Exercise objective: State the number of lines in the data below that contain the string "This", matching case exactly. Give only the number.

Rows:
________
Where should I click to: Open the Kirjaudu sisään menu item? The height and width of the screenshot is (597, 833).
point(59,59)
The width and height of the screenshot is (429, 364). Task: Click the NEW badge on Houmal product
________
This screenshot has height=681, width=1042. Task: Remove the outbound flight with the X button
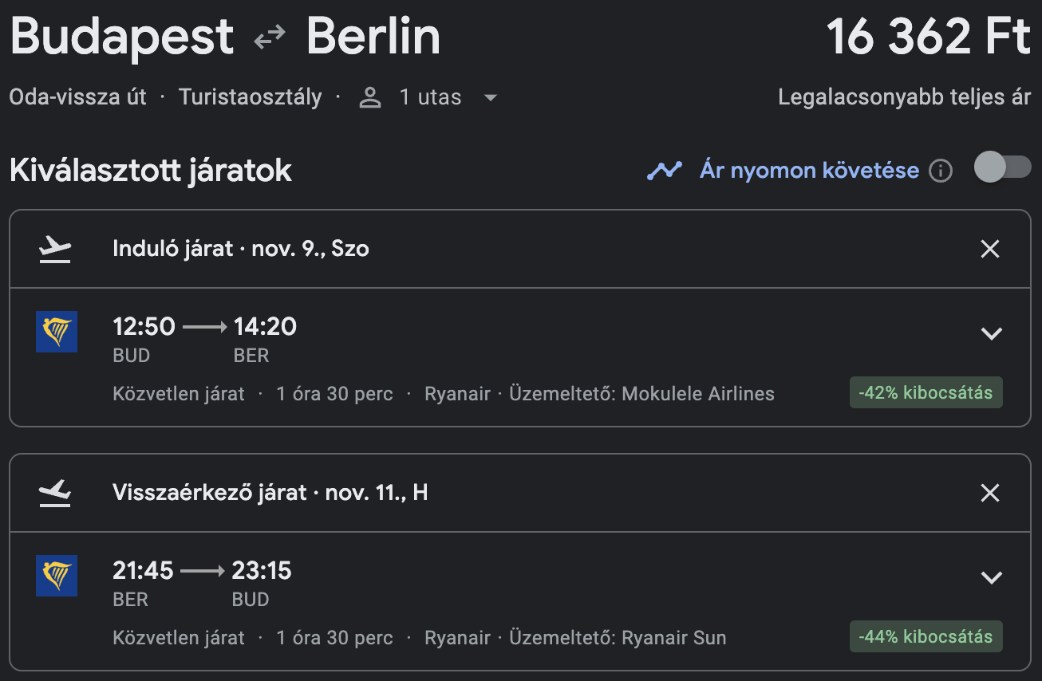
________
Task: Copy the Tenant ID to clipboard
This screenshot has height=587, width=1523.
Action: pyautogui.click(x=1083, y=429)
________
Complete answer: 2